Source extract Start Marker

Omega-3 fatty acids could be a safe and beneficial booster for tamoxifen therapy, according to researchers at Fox Chase Cancer Center in Philadelphia. The fats—abundant in fish—produced a greater expression of genes that indicate lower cancer severity than did corn oil in an animal model of breast cancer.
The study, led by Andrea Manni, MD, of Penn State University, involved four groups of rats in which mammary tumors had been induced. Two groups were fed a 17% fish-oil diet, with or without tamoxifen, and the other two received a 20% corn-oil diet, with or without tamoxifen.
After the 8-week diet ended, the researchers analyzed gene expression patterns in the tumors. Compared with corn oil, omega-3 fatty acids produced a greater expression of genes related to cellular differentiation, a sign of lower cancer severity.
“If a tumor was being treated with tamoxifen, the addition of an omega-3 fatty acid diet seemed to make the tumor—at least at the molecular level—more benign and less aggressive and responsive to tamoxifen,” affirmed Jose Russo, MD, in a statement describing the results. Russo, director of the Breast Cancer Research Laboratory at Fox Chase and part of the study team, presented the results at the annual meeting of the American Association for Cancer Research (AACR), held April 2-6, 2011, in Orlando, Florida.

Source extract End Marker
Records provided Start Marker

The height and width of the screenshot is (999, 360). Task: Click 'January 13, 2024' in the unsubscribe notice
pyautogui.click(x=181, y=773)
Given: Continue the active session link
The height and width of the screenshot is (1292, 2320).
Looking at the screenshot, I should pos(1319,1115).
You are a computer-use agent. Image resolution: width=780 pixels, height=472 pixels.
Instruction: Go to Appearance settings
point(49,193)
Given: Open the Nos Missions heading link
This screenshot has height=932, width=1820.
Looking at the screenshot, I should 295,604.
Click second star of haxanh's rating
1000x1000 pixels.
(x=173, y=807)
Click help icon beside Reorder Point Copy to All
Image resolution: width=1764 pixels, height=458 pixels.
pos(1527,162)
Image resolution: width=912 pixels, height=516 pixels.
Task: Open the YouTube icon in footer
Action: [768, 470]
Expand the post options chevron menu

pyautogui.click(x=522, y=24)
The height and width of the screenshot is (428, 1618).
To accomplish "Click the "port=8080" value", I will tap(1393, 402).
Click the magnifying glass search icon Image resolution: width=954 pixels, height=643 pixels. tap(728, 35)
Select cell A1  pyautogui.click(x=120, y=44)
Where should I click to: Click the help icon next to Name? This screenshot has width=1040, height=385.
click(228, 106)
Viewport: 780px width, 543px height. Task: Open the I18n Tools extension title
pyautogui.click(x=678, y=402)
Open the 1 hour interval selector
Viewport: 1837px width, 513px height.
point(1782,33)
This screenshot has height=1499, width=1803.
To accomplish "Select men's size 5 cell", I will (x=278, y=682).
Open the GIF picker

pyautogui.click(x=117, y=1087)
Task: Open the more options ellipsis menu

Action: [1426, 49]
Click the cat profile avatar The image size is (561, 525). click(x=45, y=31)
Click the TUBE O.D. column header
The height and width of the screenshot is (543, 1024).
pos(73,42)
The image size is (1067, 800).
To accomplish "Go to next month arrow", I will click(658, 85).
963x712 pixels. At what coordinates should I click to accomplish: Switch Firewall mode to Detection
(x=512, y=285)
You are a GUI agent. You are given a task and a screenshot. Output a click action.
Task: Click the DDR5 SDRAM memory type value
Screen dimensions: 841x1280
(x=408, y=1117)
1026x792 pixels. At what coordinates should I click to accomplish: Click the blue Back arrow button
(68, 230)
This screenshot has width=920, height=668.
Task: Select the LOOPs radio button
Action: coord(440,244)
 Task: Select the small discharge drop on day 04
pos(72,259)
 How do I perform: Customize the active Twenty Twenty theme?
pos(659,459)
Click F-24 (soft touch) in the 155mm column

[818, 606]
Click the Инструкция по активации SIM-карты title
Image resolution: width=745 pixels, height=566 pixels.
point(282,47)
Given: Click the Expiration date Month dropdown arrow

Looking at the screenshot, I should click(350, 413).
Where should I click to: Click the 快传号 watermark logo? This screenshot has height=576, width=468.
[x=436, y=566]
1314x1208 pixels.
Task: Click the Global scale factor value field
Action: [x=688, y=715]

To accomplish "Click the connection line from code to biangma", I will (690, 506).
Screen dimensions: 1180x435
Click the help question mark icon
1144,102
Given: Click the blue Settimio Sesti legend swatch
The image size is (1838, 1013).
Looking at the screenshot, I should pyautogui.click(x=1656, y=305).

Records provided End Marker

→ Exercises:
1. List the four groups of rats described in the article on omega-3 fatty acids and tamoxifen, giving each group's diet and whether it received tamoxifen.
2. Set down, word for word, the part of the article on omega-3 fatty acids and tamoxifen that opens with the words containing "The study, led" and closes with "or without tamoxifen.".

→ Results for the exercise:
1.
1. A 17% fish-oil diet with tamoxifen
2. A 17% fish-oil diet without tamoxifen
3. A 20% corn-oil diet with tamoxifen
4. A 20% corn-oil diet without tamoxifen

2.
The study, led by Andrea Manni, MD, of Penn State University, involved four groups of rats in which mammary tumors had been induced. Two groups were fed a 17% fish-oil diet, with or without tamoxifen, and the other two received a 20% corn-oil diet, with or without tamoxifen.